Il n'y avait pas eu de lancement. Presque tout le tirage avait été réservé à des collectionneurs.

Voici ce dont je me souviens. Je relisais, une fois de plus, les poèmes. Je ne sais plus si je les lisais ou si je les voyais entièrement sur le coup, tant ils étaient imprimés dans ma mémoire. Et ceci surtout. Les dessins. Ces frottements. Il me semblait que ce mur de sapins, où la neige était déjà épaisse, passait dans la fenêtre en créant un effet semblable aux gravures sur bois. Il y avait cette espèce de frémissement du bois et cet espacement blanc qu'étalait la neige.

Je sais qu'Ueno aimait bien faire ce voyage et je crois qu'il avait été sensible à cette inspiration. Ces gravures sur l'espace de la page étaient tout simplement un petit quelque chose de plus. Une trace. Un bruissement visuel. L'apparition singulière de l'indéfinissable. J'étais bien heureuse.

*

So there I was on the bus to Thompson. For the first time I'd brought the copy of
The Night Pond
that Ueno had given me. He had dedicated it “To my little frog” and made a quick sketch of a crouching frog next to his signature.

There was no launch for his book; nearly the entire run was held for collectors.

Here's what I remember about that trip.

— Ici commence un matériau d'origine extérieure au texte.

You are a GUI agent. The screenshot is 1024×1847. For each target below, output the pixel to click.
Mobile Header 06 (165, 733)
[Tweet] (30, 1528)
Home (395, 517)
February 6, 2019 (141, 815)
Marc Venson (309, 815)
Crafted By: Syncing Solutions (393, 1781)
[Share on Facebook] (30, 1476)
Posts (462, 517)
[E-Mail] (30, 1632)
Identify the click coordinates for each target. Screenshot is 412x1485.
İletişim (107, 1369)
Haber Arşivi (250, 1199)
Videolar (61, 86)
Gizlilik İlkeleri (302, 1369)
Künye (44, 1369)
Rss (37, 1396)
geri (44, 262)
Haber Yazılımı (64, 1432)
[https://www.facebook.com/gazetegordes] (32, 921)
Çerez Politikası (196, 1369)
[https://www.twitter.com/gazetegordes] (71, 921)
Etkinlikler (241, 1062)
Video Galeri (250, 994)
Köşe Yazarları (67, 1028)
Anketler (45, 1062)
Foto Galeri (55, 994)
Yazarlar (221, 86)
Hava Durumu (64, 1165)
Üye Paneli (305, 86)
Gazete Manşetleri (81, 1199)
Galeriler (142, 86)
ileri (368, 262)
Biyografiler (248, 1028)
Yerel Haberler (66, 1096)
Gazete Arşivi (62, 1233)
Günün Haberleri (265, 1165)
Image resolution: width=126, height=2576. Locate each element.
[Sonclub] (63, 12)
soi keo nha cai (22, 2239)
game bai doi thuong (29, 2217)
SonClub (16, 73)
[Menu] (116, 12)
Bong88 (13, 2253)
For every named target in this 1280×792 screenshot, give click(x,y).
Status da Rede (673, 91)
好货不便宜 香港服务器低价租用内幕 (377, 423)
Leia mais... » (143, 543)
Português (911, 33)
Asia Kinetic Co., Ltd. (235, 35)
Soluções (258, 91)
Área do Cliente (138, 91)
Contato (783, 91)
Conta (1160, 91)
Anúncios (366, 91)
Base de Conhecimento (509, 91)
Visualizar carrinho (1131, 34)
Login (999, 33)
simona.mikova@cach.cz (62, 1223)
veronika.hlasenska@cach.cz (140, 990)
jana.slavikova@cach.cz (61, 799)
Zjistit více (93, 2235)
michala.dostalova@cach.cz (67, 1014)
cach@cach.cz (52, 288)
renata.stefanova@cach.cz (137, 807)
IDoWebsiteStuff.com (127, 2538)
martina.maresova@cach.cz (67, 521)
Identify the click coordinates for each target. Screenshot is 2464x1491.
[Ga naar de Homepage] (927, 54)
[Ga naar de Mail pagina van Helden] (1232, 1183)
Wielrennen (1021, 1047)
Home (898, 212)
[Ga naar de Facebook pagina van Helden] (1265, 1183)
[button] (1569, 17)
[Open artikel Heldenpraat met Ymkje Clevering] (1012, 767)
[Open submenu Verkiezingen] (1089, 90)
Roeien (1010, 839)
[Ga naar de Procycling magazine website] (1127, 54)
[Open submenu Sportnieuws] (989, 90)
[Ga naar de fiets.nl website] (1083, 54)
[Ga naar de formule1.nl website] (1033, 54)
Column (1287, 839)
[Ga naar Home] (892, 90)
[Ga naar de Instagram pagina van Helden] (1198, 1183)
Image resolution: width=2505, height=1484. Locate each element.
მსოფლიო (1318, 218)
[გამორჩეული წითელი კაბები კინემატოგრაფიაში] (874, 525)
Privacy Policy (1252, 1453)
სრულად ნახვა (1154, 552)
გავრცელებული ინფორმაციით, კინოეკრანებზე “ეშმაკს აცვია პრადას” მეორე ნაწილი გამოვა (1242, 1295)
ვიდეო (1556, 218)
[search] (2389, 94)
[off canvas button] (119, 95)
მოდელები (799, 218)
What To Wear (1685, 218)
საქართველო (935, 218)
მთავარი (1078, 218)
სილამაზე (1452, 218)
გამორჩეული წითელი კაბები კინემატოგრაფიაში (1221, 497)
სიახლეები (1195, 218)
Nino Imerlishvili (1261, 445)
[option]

I was once again reading the poems. I can't say whether I was actually reading or whether I saw each of them whole, at a single glance, because they were so solidly stamped into my memory. But above all, the illustrations, the rubbings. It felt as if the unbroken wall of pines, already packed with snow, created a similar effect to his woodcuts as it streamed past the window. There was the shimmering of the tree trunks and the white spacing created by the snow between.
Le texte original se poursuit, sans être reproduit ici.